Member of the Alabama Senate from the 35th district
- In office March 29, 2013 – November 7, 2018
- Preceded by: Ben Brooks
- Succeeded by: David Sessions

Personal details
- Born: 1959 (age 66–67)
- Party: Republican
- Spouse: Susan
- Education: University of South Alabama (BS) Vanderbilt University (MBA)
- Website: Official website

= Bill Hightower =

American politician

Bill Hightower (born 1959) is an American politician from the state of Alabama. From 2013 through 2018, he was a Republican member of the Alabama Senate, representing the 35th district.

==Early life and education==
Hightower was raised in Mobile, Alabama, where his father worked at the University of South Alabama's medical center.

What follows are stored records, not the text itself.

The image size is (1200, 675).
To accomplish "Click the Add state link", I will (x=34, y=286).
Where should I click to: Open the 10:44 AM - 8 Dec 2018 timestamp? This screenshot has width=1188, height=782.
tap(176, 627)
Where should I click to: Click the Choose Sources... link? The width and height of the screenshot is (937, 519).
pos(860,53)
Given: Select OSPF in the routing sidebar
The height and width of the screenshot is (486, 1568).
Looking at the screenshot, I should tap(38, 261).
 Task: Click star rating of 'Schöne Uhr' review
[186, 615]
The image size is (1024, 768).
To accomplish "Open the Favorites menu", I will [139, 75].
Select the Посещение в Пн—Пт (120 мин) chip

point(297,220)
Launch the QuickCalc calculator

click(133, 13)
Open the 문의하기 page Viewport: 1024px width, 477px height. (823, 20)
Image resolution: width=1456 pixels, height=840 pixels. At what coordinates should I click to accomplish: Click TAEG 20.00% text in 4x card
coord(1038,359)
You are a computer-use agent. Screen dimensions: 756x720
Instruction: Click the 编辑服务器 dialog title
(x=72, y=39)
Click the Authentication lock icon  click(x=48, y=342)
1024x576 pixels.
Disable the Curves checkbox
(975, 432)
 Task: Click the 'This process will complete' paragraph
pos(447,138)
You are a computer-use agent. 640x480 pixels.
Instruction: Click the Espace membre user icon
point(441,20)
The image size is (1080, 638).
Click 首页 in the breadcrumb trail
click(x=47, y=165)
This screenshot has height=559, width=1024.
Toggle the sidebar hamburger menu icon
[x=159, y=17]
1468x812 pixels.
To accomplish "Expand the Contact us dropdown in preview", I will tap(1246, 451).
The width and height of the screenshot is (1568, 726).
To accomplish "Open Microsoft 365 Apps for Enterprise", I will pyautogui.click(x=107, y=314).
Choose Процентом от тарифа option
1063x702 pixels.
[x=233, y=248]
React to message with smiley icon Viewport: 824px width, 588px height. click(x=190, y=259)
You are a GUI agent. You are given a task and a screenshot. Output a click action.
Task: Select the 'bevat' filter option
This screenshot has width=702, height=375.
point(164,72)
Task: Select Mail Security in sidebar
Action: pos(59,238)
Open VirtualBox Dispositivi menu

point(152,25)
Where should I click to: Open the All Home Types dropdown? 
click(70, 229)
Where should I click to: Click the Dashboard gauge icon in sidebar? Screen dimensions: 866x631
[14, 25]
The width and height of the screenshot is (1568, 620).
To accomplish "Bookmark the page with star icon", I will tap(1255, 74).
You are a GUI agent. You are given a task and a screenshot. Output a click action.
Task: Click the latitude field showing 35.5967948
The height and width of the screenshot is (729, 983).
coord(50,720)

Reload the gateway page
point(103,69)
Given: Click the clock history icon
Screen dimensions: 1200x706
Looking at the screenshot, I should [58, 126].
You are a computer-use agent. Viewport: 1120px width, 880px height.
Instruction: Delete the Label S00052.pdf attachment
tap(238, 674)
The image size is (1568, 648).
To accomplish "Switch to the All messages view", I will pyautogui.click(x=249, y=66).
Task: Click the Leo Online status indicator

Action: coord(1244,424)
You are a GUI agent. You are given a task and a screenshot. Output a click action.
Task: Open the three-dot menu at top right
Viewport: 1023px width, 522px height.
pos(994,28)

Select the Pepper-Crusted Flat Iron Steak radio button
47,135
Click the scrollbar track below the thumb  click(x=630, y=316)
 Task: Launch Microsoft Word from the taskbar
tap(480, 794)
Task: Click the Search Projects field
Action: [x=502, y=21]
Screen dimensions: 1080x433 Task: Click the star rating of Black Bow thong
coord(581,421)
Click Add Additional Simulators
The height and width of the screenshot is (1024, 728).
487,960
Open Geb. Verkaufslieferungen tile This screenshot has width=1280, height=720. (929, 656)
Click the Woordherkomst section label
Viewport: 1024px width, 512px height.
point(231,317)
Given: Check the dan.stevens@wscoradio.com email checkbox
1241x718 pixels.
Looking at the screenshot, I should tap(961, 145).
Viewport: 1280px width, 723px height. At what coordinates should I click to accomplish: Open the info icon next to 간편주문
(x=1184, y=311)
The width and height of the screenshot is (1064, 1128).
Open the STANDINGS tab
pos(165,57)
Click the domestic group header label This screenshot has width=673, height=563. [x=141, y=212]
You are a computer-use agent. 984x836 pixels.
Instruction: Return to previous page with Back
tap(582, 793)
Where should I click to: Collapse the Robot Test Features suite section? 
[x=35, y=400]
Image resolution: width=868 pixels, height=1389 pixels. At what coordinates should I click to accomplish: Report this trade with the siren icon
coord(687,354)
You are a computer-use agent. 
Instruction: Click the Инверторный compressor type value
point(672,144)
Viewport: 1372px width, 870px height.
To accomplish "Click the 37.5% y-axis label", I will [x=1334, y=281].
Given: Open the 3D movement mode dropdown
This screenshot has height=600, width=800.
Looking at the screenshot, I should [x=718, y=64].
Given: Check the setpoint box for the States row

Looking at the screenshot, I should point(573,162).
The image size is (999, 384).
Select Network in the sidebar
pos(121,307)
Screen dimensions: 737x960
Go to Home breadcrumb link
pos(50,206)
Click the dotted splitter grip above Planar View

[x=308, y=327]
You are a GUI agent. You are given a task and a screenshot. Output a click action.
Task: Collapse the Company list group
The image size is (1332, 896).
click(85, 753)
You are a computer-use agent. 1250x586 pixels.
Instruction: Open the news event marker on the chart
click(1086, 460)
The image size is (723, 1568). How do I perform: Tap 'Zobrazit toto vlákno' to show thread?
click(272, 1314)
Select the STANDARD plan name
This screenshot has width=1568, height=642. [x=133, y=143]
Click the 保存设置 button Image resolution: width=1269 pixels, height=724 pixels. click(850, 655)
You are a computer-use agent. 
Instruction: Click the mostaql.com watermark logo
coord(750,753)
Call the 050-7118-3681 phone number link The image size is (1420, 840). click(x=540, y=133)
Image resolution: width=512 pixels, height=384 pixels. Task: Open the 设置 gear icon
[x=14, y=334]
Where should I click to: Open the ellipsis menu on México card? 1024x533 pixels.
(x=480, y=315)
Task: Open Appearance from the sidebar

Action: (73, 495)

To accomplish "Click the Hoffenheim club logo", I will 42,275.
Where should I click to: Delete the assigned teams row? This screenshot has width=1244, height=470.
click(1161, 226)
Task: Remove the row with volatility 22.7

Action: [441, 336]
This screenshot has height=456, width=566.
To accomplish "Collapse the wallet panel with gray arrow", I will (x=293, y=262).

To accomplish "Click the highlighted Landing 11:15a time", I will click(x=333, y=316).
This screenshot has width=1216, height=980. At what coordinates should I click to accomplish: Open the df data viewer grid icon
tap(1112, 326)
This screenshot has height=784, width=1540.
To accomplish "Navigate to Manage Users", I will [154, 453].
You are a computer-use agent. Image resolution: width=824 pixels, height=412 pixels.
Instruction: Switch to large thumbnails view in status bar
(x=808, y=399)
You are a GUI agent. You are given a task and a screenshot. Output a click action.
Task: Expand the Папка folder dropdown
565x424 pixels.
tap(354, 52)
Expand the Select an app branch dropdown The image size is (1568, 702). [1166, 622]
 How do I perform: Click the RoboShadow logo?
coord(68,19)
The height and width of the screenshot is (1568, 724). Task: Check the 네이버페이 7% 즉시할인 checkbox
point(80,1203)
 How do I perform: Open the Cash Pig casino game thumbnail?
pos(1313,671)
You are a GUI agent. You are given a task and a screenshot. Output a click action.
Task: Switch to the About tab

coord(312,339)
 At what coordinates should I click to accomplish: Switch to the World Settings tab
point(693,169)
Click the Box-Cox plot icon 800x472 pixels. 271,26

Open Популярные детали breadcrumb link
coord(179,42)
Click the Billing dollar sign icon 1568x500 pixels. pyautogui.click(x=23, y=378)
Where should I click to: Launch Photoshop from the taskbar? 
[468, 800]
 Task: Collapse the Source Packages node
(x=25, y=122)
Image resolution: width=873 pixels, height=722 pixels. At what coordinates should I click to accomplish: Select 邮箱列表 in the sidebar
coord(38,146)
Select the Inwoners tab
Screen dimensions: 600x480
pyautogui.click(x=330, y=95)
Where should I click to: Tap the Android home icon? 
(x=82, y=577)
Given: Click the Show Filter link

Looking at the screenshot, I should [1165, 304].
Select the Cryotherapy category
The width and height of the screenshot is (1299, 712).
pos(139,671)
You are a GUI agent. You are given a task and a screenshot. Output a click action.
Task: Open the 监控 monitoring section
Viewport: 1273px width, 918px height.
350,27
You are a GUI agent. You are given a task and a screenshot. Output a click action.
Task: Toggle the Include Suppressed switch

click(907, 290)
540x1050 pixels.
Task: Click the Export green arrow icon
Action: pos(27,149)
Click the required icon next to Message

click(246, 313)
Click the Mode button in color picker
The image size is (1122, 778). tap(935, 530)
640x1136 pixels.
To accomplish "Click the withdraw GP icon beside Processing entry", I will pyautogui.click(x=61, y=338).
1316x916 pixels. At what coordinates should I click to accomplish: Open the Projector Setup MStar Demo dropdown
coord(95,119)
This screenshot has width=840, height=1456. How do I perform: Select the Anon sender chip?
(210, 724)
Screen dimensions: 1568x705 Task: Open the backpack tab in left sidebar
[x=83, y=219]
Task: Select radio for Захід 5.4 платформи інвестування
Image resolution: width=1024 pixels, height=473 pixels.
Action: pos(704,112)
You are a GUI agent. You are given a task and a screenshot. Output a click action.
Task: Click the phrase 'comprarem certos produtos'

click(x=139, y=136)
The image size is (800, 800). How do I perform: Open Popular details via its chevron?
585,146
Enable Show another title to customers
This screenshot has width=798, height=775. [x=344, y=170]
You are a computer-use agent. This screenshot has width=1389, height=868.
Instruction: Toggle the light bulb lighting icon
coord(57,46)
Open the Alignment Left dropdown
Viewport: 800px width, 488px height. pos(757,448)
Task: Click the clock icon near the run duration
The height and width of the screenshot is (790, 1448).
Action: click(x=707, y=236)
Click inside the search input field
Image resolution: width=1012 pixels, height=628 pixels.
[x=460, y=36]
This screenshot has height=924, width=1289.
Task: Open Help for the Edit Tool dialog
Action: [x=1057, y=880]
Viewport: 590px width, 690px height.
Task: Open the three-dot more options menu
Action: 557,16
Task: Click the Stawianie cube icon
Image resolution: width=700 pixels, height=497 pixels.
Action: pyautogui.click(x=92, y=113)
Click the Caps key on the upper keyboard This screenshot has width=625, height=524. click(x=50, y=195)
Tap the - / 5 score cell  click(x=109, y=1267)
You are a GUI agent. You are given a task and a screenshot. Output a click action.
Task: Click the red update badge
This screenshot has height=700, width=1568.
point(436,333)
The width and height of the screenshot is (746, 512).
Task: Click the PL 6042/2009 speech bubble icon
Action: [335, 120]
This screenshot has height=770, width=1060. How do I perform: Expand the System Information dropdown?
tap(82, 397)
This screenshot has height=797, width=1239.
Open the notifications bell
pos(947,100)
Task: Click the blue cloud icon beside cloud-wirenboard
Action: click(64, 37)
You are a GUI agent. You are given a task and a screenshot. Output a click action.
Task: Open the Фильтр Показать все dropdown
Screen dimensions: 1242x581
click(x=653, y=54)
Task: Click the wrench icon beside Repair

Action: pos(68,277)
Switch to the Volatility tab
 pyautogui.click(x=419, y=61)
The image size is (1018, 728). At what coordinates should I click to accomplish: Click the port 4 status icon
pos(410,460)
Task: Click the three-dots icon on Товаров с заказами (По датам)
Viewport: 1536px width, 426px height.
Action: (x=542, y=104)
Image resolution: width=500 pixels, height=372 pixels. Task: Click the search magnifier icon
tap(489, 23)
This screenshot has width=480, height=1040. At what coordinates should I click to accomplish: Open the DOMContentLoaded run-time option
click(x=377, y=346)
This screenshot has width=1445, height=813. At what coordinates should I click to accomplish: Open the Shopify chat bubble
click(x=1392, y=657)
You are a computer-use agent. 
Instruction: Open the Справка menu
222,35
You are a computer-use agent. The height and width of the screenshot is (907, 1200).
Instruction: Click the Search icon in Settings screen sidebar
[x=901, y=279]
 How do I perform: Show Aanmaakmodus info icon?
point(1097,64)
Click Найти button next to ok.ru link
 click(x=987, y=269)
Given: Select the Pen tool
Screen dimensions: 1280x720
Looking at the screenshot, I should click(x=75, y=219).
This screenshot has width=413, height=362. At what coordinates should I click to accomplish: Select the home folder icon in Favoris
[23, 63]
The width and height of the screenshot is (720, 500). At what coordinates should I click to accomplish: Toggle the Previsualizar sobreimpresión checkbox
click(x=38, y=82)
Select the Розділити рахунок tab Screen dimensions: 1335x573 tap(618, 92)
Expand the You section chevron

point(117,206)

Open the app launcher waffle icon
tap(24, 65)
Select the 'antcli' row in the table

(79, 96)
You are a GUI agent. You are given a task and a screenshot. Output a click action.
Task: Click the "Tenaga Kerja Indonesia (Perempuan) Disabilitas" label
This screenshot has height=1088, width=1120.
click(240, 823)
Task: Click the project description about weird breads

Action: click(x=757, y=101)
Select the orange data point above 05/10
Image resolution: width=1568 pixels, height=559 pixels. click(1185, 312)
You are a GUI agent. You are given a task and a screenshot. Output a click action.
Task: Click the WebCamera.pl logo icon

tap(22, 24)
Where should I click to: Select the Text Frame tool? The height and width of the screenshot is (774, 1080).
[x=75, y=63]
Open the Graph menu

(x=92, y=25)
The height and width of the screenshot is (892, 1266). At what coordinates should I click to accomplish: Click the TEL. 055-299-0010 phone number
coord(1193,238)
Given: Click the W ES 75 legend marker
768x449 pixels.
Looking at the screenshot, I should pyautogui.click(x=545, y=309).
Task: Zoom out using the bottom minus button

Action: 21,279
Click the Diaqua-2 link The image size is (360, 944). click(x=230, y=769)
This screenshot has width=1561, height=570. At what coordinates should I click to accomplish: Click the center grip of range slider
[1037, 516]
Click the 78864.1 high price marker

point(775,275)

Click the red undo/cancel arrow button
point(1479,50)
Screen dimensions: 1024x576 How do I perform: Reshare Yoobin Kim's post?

Hightower graduated from the University of South Alabama with a Bachelor of Science in business and finance in 1984. After working in a textile factory in Saraland, Alabama, he attended Vanderbilt University, where he earned a Master of Business Administration in 1990.

== Career ==
Hightower owns a corporate consulting firm. Hightower's wife, Susan, ran for the Alabama House of Representatives seat for the 103rd district in 2013, but lost to Margie Wilcox.

Hightower won a special election to the Alabama Senate on March 12, 2013, to succeed Ben Brooks. In 2014, the Sunlight Foundation ranked Hightower as the fourth-most conservative member of the state senate. Hightower was re-elected in November 2014.

Hightower ran for governor of Alabama in the 2018 election. He finished in fourth place in the Republican primary, receiving 4% of the vote, and endorsed Kay Ivey in the general election.

With Bradley Byrne, who represents in the United States House of Representatives, opting not to run for reelection in the 2020 elections, Hightower announced his candidacy to succeed Byrne in April 2019. He advanced to the runoff election, where he lost to Jerry Carl.

== Personal life ==
Hightower and his wife, Susan, have three children. They lived in the suburbs around Pittsburgh during the September 11 attacks, after which they returned to Alabama.